Опять блеснула на ее устах улыбка, почти незаметная, но веселая. Она очень хорошо видела, что мне досадно оставаться одному, между тем как она уходит в противоположную сторону под руку со своим франтиком кузеном.
Фортепиано настраивать очень не мудрено, и хотя я никогда не пробовал, однако довольно хорошо провел его в порядок, только провозился с ним больше времени, чем нужно было бы опытной руке. Я с досадой видел, что солнце уже садится. Мне не было возможности увидеть еще раз моей причудливой героини, иначе как пригласив ее попробовать фортепиано, когда оно будет готово. Я торопился, но вдруг посреди стукотни, которой оглушал себя, поднимаю голову и вижу, что моя героиня, синьорина, стоит передо мной. Она до половины оборотилась к камину, но я заметил, что она смотрит на меня в зеркале. В одну секунду я встретил ее косвенный взгляд и увернулся от него. Потом я хладнокровно продолжал своё дело, решившись наблюдать неприятеля и посмотреть, что будет.

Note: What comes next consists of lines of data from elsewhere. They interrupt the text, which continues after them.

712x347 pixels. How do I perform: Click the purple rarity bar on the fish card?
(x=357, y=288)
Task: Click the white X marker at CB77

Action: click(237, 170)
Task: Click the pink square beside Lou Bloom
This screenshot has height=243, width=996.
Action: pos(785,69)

Гримани, — я продолжал называть ее про себя таким образом, потому что не знал другого имени, — притворилась, будто ухаживает за цветами на камине; потом она сдвинула кресла и переставила их на прежнее место; потом уронила свое опахало и подняла его, шумя своим шелковым платьем; отворила окно и тотчас опять затворила. Наконец, видя, что я решился не замечать ничего, почла необходимым уронить табурет на большой палец своей хорошенькой ножки и вскрикнуть. Я был так глуп, что уронил молоток на металлические струны, которые испустили жалобный стон. Синьорина вздрогнула, пожала плечами и вдруг, приняв хладнокровный вид, как будто мы играли какую-нибудь пародию, пристально на меня посмотрела и спросила:
— Cosa, signore?[13]
— Мне послышалось, что ваше сиятельство изволили что-то сказать мне, — отвечал я также спокойно.
И я снова принялся за работу. Она стояла неподвижно посреди комнаты, как будто поражённая такой дерзостью или как будто сомневаясь, точно ли я тот, кем показался ей сначала. Наконец она вышла из терпения и спросила почти грубо, скоро ли я закончу.

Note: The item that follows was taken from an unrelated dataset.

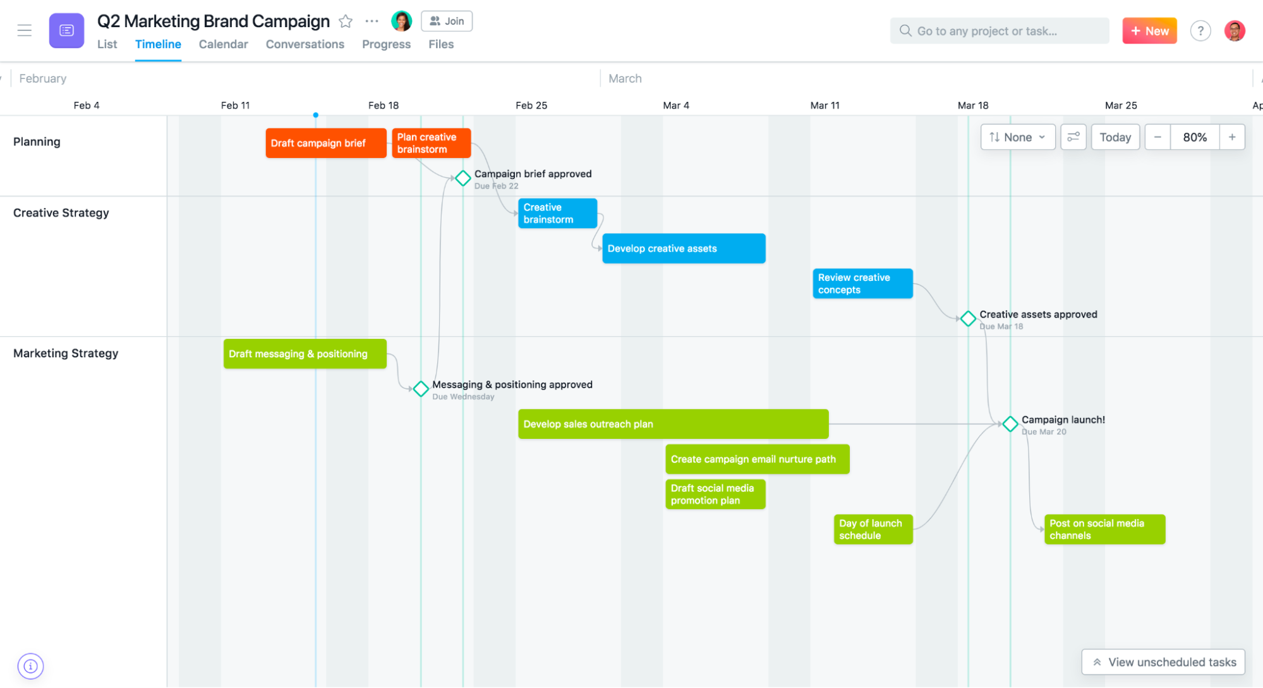The image size is (1263, 688).
Task: Open the sidebar hamburger menu
Action: (x=25, y=30)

— О нет, синьора! — отвечал я. — Струна лопнула.
Я вдруг повернул ключом и оборвал струну.
— Кажется, этот инструмент трудно настраивать, — продолжала она.
— Очень трудно, ваше сиятельство. Все струны лопаются.
И я оборвал еще струну.
— Это как будто нарочно! — вскричала она.
— Точно, как будто нарочно, ваше сиятельство, — отвечал я.
В это время вошел кузен, и в честь него я оборвал еще струну. Это была одна из последних басовых, и произвела ужасный гром. Кузен, который этого совсем не ожидал, отскочил назад, а синьорина захохотала во все горло. Но хохот был как-то странен. Он не шел ни к лицу ее, ни к фигуре, ни к виду; в нём было что-то дикое, отрывистое, и он до того смутил бедного кузена, что мне стало почти жаль его.
— Вряд ли нам удастся заняться сегодня музыкой, — сказала синьора, когда судорожный смех ее прекратился. — Это бедное старое cembalo как будто околдовано; все струны лопаются. Тут, право, что-то сверхъестественное, Гектор, — только взглянешь на струны, и они тотчас рвутся с ужасным треском.
И она снова принялась хохотать, а между тем веселости на лице ее не было заметно ни сколько. Кузен тоже начал смеяться из подражания, но синьора тотчас прервала его хохот:
— Полноте, ради Бога, хохотать, Гектор: ведь вам совсем не хочется смеяться.
Кузен, как кажется, очень привык, что над ним смеялись и его мучили. Но, видно, ему досадно было, что это делалось при мне, и он сказал довольно сердито:
— Отчего же я не могу смеяться, когда вы смеетесь, сестрица?
— Да я вам говорю, что вам совсем не хочется смеяться. Ну, да нужды нет. Скажите мне, Гектор, были ли вы нынешний год в театре Сан-Карло? — прибавила она, не обращая внимания на свой лирический скачок.